Être « tradi » ne se limite pas seulement à être fan de la messe en latin, ce terme regroupe des catholiques mécontents pour des raisons très élaborées.

La Messe en latin

Parlons dans un premier temps de cette fameuse Messe en latin, sujet de bien des fantasmes. Selon le concile Vatican II la langue de la Messe est le latin. La langue vernaculaire (du pays) ne devant être utilisée qu’exceptionnellement. Ainsi, en théorie, la nouvelle Messe de 1969 (Novum Ordo Missae ou encore « Messe Paul VI ») devrait être dite en latin.

L’objet de la discorde n’est pas le latin en lui-même, mais le rite proprement dit.

Les tradis défendent la « Messe de toujours » (Messe Tridentine ou encore « Messe St Pie V »), codifiée par Saint Pie V, à la suite du concile de Trente (1563), contre la nouvelle Messe, créée en 1969 par Paul VI, à la suite du Concile Vatican II (1962).

Dans la Messe Tridentine la liturgie est en effet en latin, mais les lectures et le sermon sont en français (contrairement à cette idée répandue du tout en latin et uniquement en latin !).

Intégristes ?

Le terme d’intégriste, terme journalistique, a été inventé pour stigmatiser un groupe « antimoderniste » qui prône « un catholicisme de toujours ». Ce terme a toujours été refusé par ceux que les médias, et donc les gens, désignent ainsi.

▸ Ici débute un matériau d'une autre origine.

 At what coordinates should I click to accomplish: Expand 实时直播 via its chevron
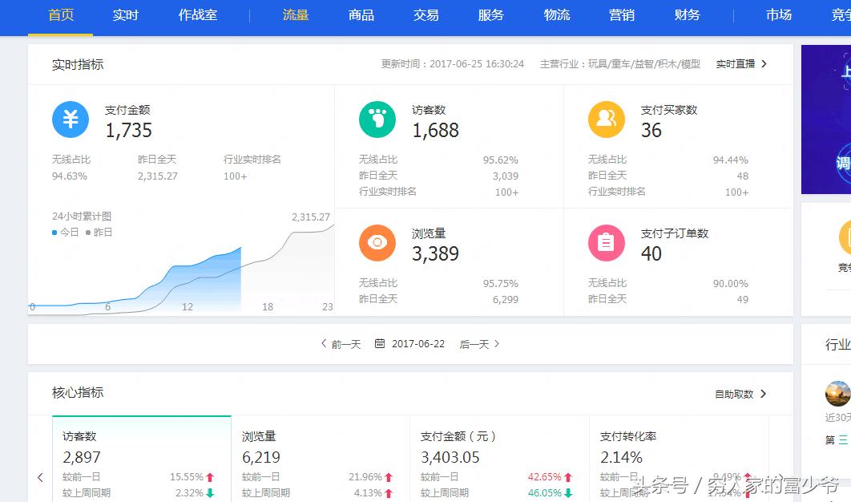pyautogui.click(x=764, y=63)
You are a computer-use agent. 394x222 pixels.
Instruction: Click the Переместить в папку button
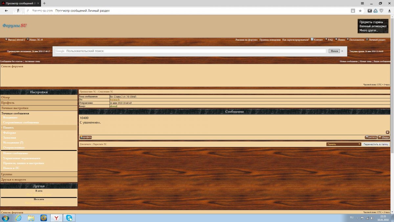click(376, 144)
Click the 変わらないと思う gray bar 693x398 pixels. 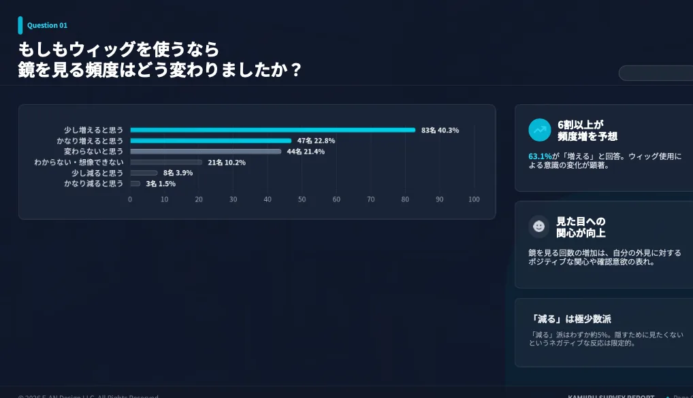click(x=206, y=152)
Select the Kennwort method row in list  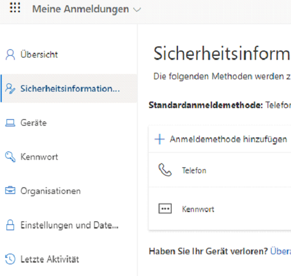click(220, 208)
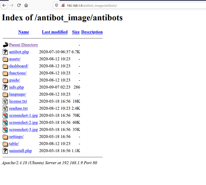Viewport: 206px width, 185px height.
Task: Sort the listing by Description column
Action: point(92,32)
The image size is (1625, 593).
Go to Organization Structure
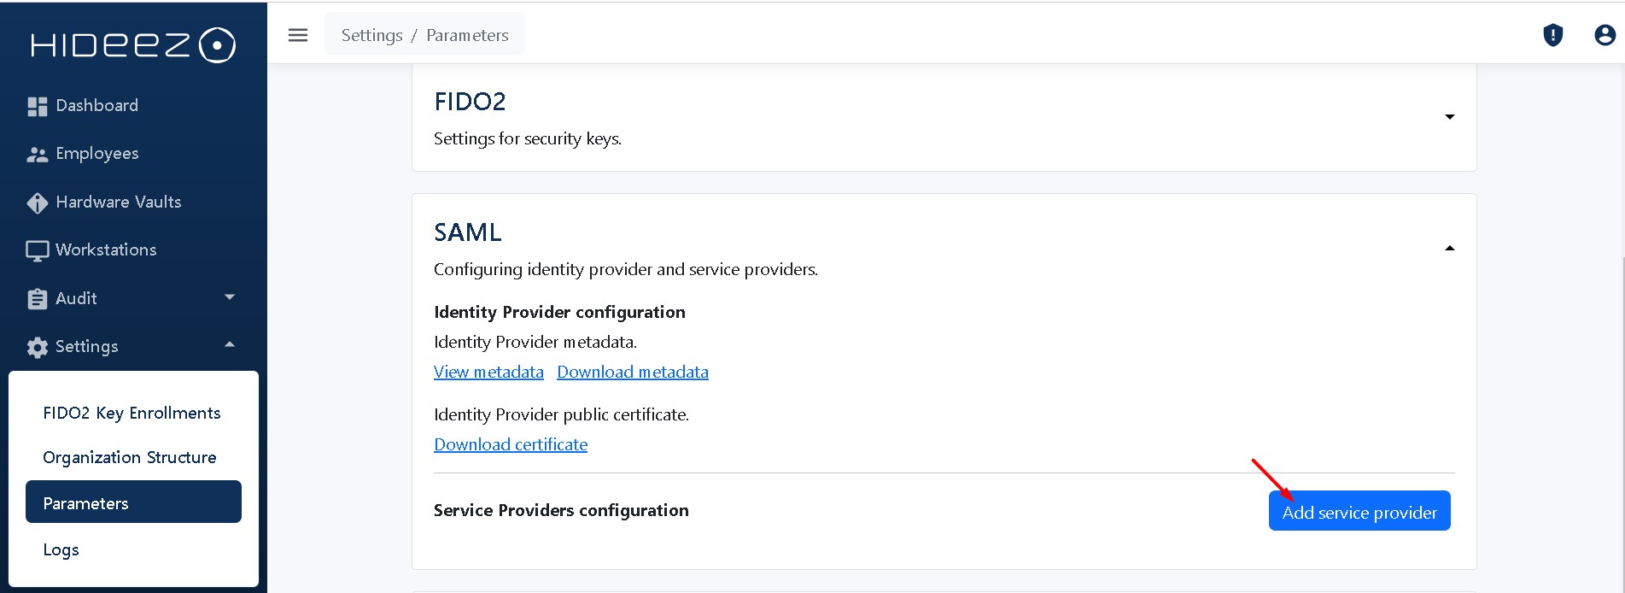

Ils se disent tout simplement Catholiques, ou, s’il faut vraiment utiliser une épithète, traditionalistes.

Il y a plusieurs traditionalismes

Les traditionalistes sont nés autour des années 1970, par lassitude devant les célébrations biscornues qui se sont généralisées, suite à la promulgation du nouveau Missel et au droit de « personnalisation » de la liturgie qui a été détourné.

La plupart se sont engagés dans un mouvement s’opposant à certains points de doctrines du Concile Vatican II, comme la liberté religieuse, l’œcuménisme ou la collégialité des évêques.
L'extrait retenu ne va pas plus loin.